Now try to imagine this working the other way around. Imagine that she wanted to spare the lives of innocent Israelis and stood in front of Hamas rocket launchers or rode around Jerusalem on public transport wearing a bright orange jacket marked 'Human Shield'. It doesn't work, does it? Because those who kill Israeli civilians are utterly depraved, while those fighting back against Palestinian extremists are expected to observe a higher standard of behaviour.
All this reminds me of the human shields who made fools of themselves going to Baghdad before the 2003 war against Iraq. They went there with the intention of protecting hospitals and orphanages and were surprised to learn that the Iraqi goverment wanted them to go to military targets. The Iraqis understood better than the shields that the US would try to minimise civilian deaths and would focus on military targets. They knew that the hospitals already had 'human shields': the patients. Where were these people when they were needed in Israel during the peak years of the intifada depravity? Nowhere near the bloody streets of Tel Aviv, that's for sure. They may be stupid but they're not crazy.

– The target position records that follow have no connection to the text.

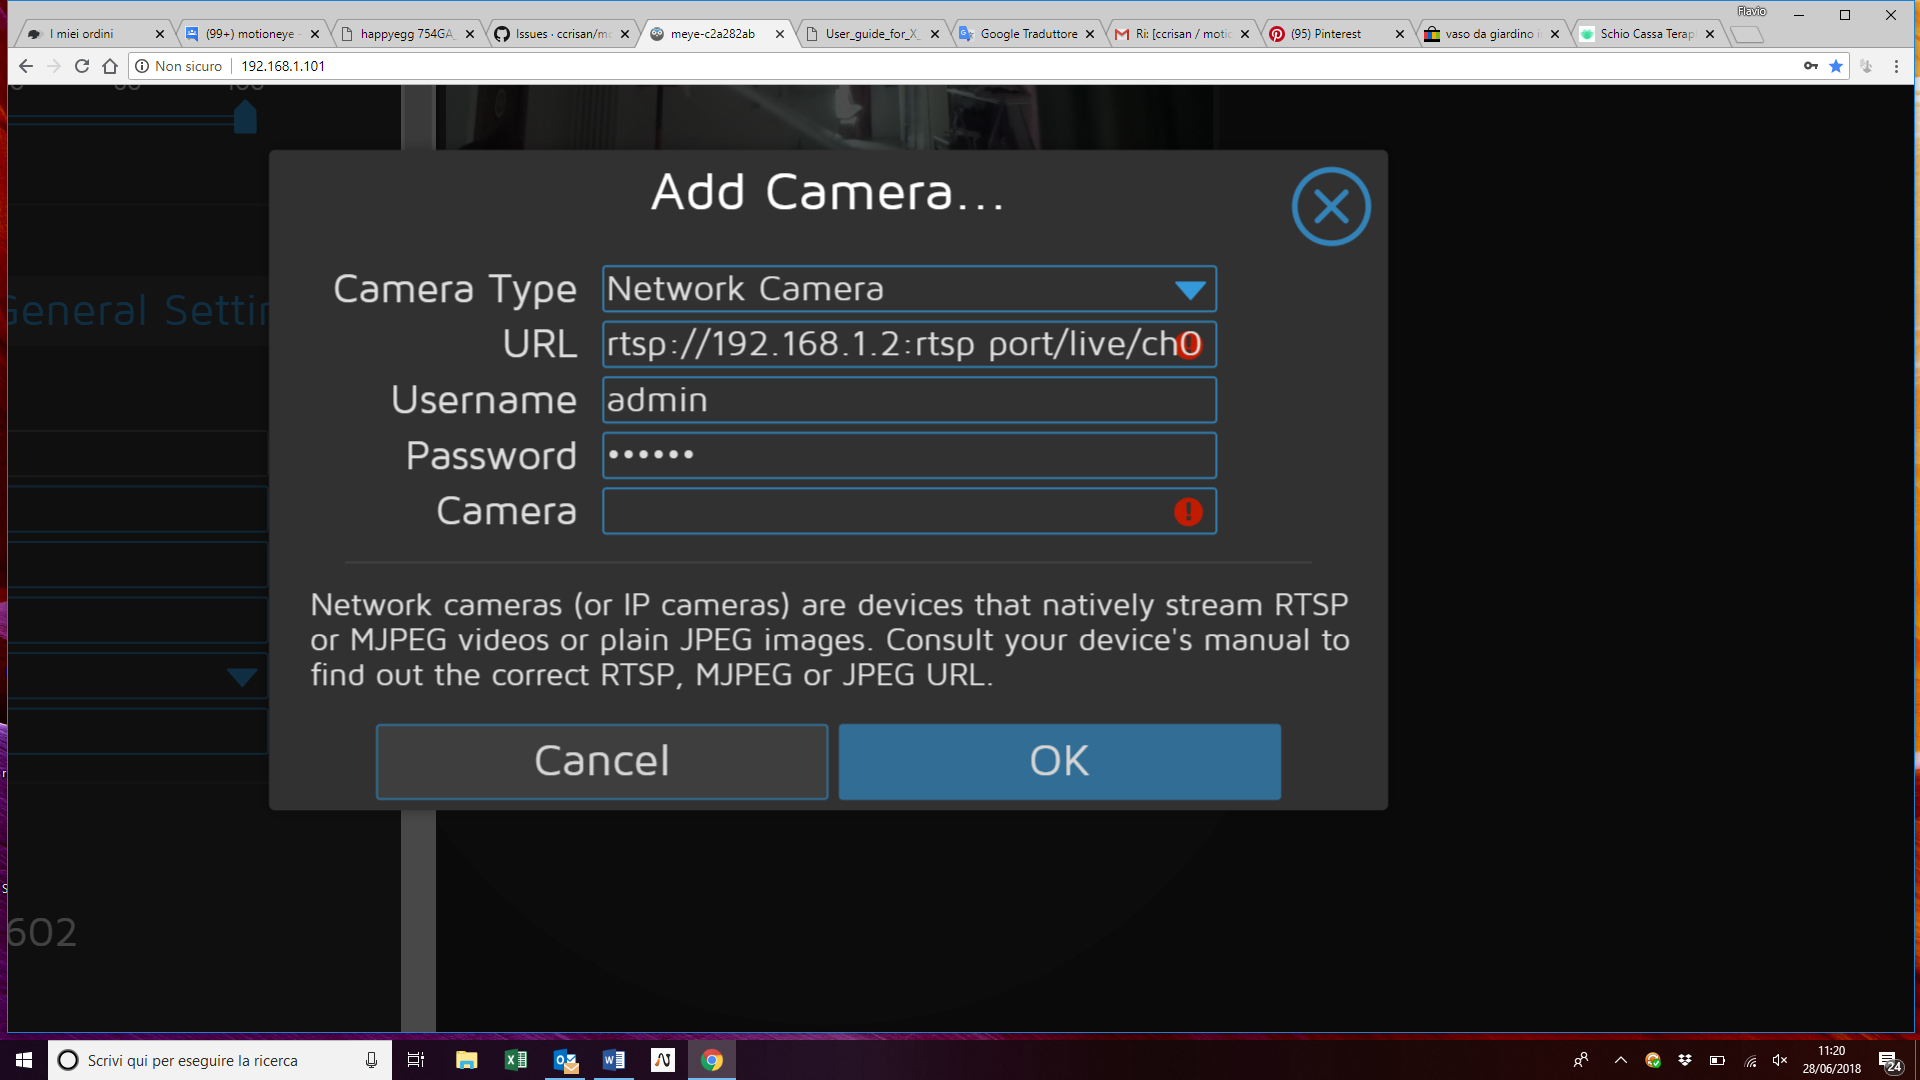The height and width of the screenshot is (1080, 1920).
Task: Open Dropbox from the system tray
Action: tap(1684, 1060)
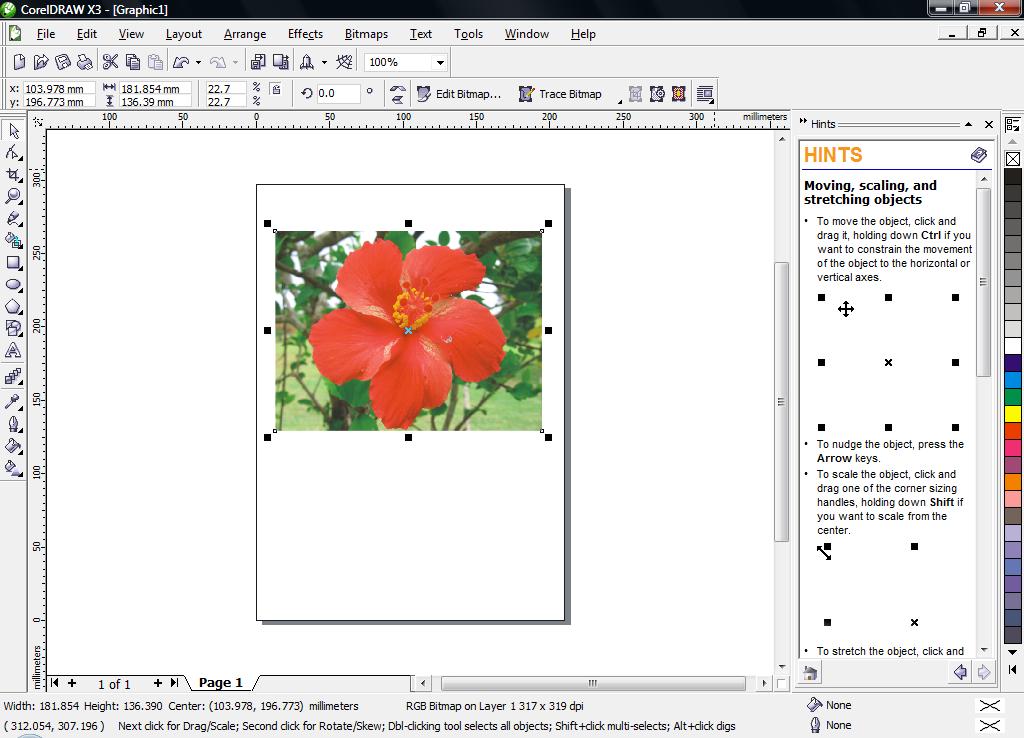This screenshot has width=1024, height=738.
Task: Open the Bitmaps menu
Action: [366, 33]
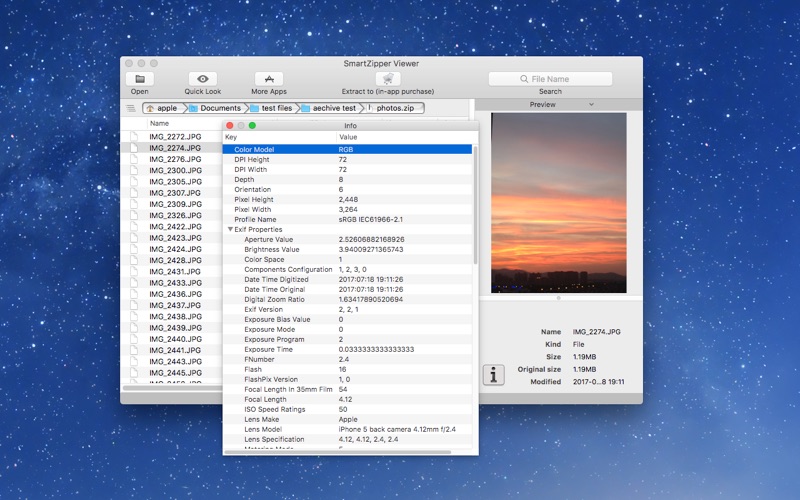Click the path list icon left of apple
The width and height of the screenshot is (800, 500).
(x=131, y=108)
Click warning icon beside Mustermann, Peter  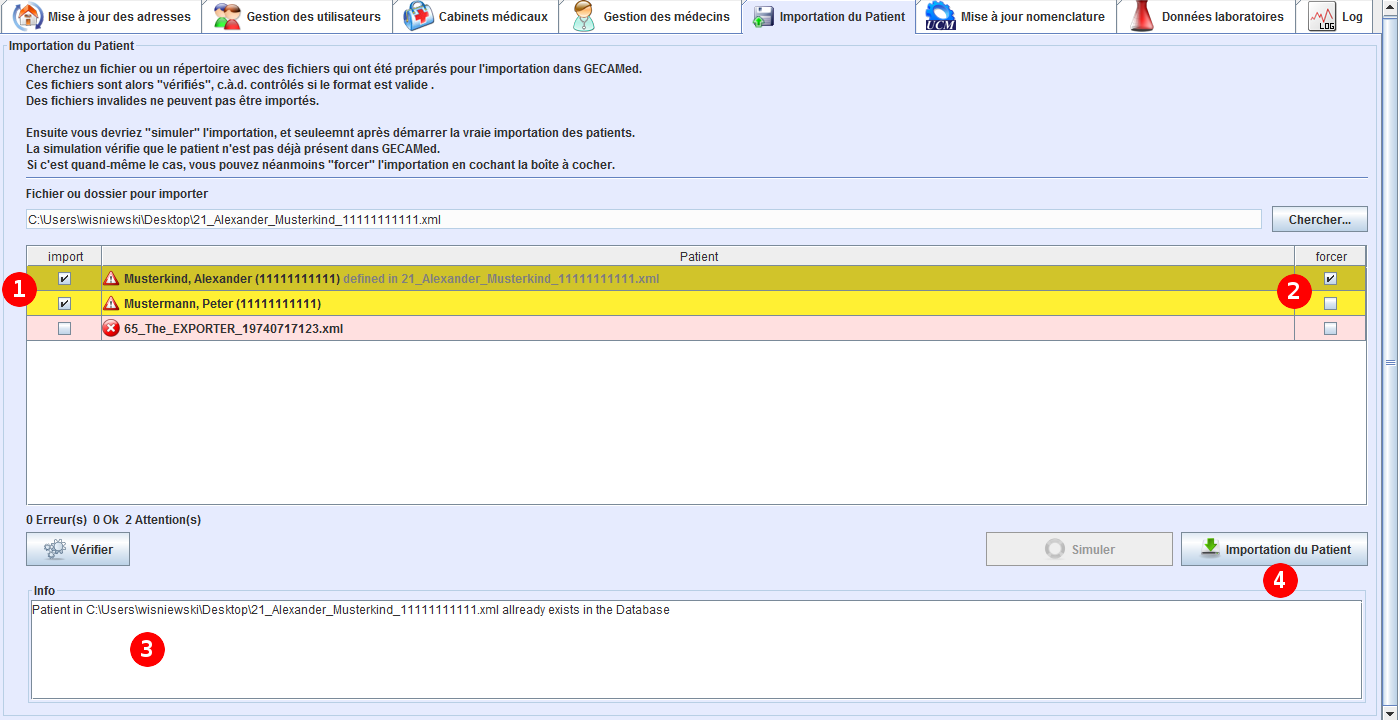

Corrie was young when she died and I wish she had lived longer to see the foolishness of her ways and the contradictions in her position. She no doubt thought of herself as fighting 'fascists' as many critics of Israel do, but she failed to realise that she was making common cause with people whose behaviour is entirely fascistic. Thus it was that a young idealist found herself flying over to the Middle-East to do this:
http://littlegreenfootballs.com/weblog/?entry=15078&only=yes
Setting fire to a mock US flag in front of a crowd of young children. What kind of person does that? I find it hard to be kind here. This picture perfectly embodies the contradiction of the modern anti-Israel protest movement - that strange mixture of supposedly anti-fascist westerners and Islamic fundamentalists that my friend Allan Engel calls the Molotov-Ribbentrop pact of the 21st century.